Some clusters are also put together from tiny"blades" which
permit higher density than the standard "1u" form factor pizza
boxes. Linux is the predominant operating system, with processors ranging
from Intel Xeons to AMD Athlons and Opterons. In addition, we also have
clusters configured from Apple's G5 XServe nodes, and an IBM SP2 computer
running AIX.
Within
the Pitzer Center itself, there is both high-speed wired networking and
additionally wireless networking. Theory groups provide desktop computers
to access the clusters, as well as digital library content, graphics etc.
Additionally most of the theory groups take advantage of the Department
of Chemistry
Graphics Center, which provides standard software packages, large format
printers, and additional computer resources.

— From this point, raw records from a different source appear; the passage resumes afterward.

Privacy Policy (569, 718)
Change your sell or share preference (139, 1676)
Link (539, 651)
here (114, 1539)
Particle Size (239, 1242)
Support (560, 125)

Most of the theory groups also have access to supercomputer centers, including
the NSF centers at San Diego and Illinois. The main supercomputer use
is undoubtedly at the National Energy Research Scientific Computing Center
(NERSC), which is based at Lawrence-Berkeley National Laboratory, adjacent
to U.C.Berkeley. NERSC is the flagship scientific computing facility for
the Office of Science in the U.S. Department of Energy and one of the
largest facilities in the world that provides computational resources
and expertise for basic scientific research. Their main machine is the
NERSC IBM SP RS/6000 named Seaborg: a distributed memory computer with
6,080 processors capable of running massively parallel scientific applications.
Each processor has a peak performance of 1.5 GFlops.